TASK DESCRIPTION :: Starting from the line containing "Given: Uncheck the", write out the rest of the entries exactly, through the final line, including nothing else.

[Collected data]
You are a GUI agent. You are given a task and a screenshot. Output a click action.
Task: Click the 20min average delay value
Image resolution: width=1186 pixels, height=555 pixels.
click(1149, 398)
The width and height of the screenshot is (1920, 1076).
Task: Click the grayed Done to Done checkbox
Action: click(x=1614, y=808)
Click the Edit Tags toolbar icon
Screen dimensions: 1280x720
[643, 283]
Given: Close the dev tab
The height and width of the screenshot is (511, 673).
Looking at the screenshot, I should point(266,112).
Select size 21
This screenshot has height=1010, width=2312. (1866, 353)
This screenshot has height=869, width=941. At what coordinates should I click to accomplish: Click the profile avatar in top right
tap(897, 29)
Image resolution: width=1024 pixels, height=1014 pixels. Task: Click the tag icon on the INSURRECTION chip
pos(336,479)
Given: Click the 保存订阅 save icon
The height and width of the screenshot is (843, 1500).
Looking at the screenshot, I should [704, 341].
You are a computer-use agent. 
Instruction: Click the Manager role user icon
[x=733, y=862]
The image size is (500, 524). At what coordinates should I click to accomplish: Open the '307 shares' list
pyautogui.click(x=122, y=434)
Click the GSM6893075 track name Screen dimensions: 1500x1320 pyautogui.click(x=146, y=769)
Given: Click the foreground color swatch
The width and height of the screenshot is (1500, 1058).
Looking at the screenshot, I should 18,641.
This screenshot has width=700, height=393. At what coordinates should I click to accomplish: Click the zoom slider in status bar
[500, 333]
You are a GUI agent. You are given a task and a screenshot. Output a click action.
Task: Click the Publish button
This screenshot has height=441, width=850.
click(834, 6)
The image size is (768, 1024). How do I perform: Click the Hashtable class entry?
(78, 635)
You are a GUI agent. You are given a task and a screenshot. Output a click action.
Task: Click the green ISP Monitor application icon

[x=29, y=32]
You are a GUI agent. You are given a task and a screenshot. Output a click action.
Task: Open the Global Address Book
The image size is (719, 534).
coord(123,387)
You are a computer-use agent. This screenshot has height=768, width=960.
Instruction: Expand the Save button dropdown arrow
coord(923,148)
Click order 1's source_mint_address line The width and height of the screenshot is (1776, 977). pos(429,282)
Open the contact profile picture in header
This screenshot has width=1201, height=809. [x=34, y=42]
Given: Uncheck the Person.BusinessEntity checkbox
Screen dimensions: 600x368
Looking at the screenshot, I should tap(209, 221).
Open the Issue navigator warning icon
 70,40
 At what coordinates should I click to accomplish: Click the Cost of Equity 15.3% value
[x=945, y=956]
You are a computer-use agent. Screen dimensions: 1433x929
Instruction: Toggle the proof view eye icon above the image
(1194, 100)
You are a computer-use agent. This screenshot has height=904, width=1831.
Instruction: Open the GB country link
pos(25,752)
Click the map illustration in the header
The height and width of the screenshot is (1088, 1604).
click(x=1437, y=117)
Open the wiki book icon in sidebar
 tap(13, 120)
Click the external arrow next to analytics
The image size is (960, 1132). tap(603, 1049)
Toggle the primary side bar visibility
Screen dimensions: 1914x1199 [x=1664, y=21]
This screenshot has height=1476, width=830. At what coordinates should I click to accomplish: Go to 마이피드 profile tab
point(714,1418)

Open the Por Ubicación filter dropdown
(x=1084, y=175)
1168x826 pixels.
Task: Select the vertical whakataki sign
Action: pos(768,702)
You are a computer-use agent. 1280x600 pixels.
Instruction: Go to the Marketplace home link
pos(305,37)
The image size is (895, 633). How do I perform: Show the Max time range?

PROBLEM SOLUTION ::
Given: Uncheck the Person.BusinessEntity checkbox
Screen dimensions: 600x368
Looking at the screenshot, I should tap(209, 221).
Open the Issue navigator warning icon
 70,40
 At what coordinates should I click to accomplish: Click the Cost of Equity 15.3% value
[x=945, y=956]
You are a computer-use agent. Screen dimensions: 1433x929
Instruction: Toggle the proof view eye icon above the image
(1194, 100)
You are a computer-use agent. This screenshot has height=904, width=1831.
Instruction: Open the GB country link
pos(25,752)
Click the map illustration in the header
The height and width of the screenshot is (1088, 1604).
click(x=1437, y=117)
Open the wiki book icon in sidebar
 tap(13, 120)
Click the external arrow next to analytics
The image size is (960, 1132). tap(603, 1049)
Toggle the primary side bar visibility
Screen dimensions: 1914x1199 [x=1664, y=21]
This screenshot has height=1476, width=830. At what coordinates should I click to accomplish: Go to 마이피드 profile tab
point(714,1418)

Open the Por Ubicación filter dropdown
(x=1084, y=175)
1168x826 pixels.
Task: Select the vertical whakataki sign
Action: pos(768,702)
You are a computer-use agent. 1280x600 pixels.
Instruction: Go to the Marketplace home link
pos(305,37)
The image size is (895, 633). How do I perform: Show the Max time range?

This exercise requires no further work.